Issue: The Umbrella Academy: The Apocalypse Suite
Writer(s): Gerard Way
Artist(s): Gabriel Ba
Cover(s): James Jean (series), Gabriel Ba (collected edition)
Colours: Dave Stewart
Letterer: Nate Piekor of BLAMBOT
Publisher: Dark Horse
Forty-seven children are spontaneously born at the exact same time all over the world. All are supposed to be exceptional in some way, but not all of them survive. Of the ones that do, seven are found and adopted by the mysterious Reginald Hargreeves for the purpose of saving the world. For ten years, none of them are seen or heard from. Only when the Eiffel Tower goes bonkers do they show up (as “The Umbrella Academy”) to save the day. Another decade goes by, and the group disbands on not-so-great terms. A decade after that, what’s left of the group is tenuously brought back together to save the world once more. Only this time, they have to save the world from one of their own.

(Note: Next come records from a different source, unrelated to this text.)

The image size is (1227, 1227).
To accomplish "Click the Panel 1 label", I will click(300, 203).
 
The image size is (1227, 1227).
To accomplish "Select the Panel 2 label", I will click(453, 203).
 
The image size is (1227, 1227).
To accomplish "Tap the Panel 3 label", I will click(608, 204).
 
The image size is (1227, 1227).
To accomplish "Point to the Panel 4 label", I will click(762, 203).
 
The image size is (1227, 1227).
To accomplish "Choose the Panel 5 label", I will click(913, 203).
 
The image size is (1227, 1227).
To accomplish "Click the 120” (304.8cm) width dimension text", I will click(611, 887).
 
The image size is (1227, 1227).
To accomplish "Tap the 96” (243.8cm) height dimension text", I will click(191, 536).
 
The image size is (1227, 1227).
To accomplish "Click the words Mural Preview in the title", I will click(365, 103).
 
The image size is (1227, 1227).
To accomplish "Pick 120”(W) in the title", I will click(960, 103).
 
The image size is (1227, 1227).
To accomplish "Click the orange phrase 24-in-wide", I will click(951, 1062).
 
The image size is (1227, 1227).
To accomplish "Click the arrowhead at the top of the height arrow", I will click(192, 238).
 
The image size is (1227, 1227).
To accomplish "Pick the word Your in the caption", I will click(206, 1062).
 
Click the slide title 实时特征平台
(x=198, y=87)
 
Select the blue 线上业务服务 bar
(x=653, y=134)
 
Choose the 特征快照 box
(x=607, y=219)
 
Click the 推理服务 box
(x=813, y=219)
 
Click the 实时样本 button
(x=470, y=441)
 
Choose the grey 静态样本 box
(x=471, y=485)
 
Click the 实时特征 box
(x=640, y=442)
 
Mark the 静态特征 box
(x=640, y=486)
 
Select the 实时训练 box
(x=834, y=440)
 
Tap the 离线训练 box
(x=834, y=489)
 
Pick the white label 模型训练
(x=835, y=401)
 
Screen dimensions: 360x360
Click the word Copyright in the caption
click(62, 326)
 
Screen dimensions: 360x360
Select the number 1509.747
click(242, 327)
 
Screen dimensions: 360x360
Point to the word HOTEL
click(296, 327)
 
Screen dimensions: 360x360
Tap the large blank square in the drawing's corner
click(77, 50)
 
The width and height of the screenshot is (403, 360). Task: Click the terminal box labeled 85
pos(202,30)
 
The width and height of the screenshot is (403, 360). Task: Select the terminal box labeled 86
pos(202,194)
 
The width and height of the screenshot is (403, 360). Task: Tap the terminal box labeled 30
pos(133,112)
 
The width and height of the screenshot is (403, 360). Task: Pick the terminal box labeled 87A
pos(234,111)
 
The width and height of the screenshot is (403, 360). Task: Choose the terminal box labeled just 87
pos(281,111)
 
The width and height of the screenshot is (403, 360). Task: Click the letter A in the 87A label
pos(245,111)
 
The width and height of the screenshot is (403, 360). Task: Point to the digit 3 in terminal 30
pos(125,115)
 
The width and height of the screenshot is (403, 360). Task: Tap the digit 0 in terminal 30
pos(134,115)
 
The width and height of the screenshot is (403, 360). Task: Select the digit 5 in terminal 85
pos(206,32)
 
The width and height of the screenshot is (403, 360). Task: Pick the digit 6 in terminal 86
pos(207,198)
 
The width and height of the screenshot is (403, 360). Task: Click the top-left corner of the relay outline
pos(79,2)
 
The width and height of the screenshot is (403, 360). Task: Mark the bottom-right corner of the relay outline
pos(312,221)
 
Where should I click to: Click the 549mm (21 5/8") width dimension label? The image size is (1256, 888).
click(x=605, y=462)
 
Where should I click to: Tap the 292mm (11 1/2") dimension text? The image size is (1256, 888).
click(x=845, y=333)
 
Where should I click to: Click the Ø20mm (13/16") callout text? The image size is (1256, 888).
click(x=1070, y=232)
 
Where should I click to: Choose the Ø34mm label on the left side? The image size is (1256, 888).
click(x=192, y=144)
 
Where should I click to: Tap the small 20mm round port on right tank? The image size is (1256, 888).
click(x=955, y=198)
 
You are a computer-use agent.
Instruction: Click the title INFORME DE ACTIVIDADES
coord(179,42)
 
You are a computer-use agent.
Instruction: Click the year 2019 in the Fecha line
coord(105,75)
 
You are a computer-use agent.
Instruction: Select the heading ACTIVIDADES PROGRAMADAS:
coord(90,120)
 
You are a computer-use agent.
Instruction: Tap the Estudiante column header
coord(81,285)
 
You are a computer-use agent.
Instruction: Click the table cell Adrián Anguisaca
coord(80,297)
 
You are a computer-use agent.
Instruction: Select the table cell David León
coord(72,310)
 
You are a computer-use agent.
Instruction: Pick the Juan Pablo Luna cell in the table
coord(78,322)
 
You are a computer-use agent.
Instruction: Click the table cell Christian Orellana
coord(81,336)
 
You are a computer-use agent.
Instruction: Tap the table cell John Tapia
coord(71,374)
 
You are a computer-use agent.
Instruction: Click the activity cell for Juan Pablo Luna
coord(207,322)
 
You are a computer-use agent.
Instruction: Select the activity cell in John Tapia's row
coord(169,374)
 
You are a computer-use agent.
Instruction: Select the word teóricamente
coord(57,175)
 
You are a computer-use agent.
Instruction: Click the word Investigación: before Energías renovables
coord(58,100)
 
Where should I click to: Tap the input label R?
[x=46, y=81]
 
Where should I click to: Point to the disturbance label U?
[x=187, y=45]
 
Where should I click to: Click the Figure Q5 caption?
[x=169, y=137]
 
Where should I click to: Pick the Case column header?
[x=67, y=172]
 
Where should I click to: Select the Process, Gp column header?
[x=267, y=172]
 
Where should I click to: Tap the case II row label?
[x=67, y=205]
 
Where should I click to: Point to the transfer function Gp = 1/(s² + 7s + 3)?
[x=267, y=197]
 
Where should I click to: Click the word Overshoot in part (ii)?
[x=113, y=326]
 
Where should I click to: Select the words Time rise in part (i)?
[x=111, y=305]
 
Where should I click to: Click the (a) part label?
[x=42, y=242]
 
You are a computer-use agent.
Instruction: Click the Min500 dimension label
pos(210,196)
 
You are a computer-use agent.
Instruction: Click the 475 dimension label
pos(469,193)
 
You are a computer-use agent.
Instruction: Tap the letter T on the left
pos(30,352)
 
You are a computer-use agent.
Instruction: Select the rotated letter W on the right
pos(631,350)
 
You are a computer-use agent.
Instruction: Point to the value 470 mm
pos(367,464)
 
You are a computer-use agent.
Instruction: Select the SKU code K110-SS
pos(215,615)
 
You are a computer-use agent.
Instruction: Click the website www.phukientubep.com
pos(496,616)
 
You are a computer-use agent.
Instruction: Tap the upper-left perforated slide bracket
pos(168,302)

If you’re like me, you probably heard about this comic and blew it off as a gimmick. A rockstar writing comics? Puh-lease. That’s like when singers think they can act and actors think they can sing, right? I kept hearing about how amazing it was, but still I stubbornly refused to check the title out.
Boy, am I glad I finally caved and bought the trade because I had been missing out on something truly refreshing and highly entertaining.
What I liked the best about this trade was, surprisingly enough, the writing. I know! The part that “The Rockstar” did! I didn’t know much about Gerard Way before reading this trade, so I honestly was surprised that he not only created a story that was smart and wry but was also an artist (the back of the trade has his initial sketches of the characters).
The very first page sold me on this story as a whole. It reminds me of the British TV/movies/books I enjoy the most — there’s something Victorian, matter-of-fact, and modern about it all. Not everything is given away or explained (you don’t know why one of the kids is dead or what Hargreeves was trying to save the world from), and you don’t really feel like you need to know that stuff by the end of the trade. There’s time travel, super powers, guys with space gorilla bodies, and chimps that can talk and are more intelligent than some humans are. What more could you want in a story?
The art is a real treat and complements the writing very well. Gabriel Ba has a great, distinctive style, switching from panels that are filled to the brim to panels that are simple and focused. It’s a quirky look that matches the quirkiness of the writing style. Also included are the covers James Jean did for the floppies, and it goes without saying those are simply gorgeous pieces of work by themselves.
In the end, this is a nice setup for follow-up stories and an imaginative take on the Capes and Tights genre.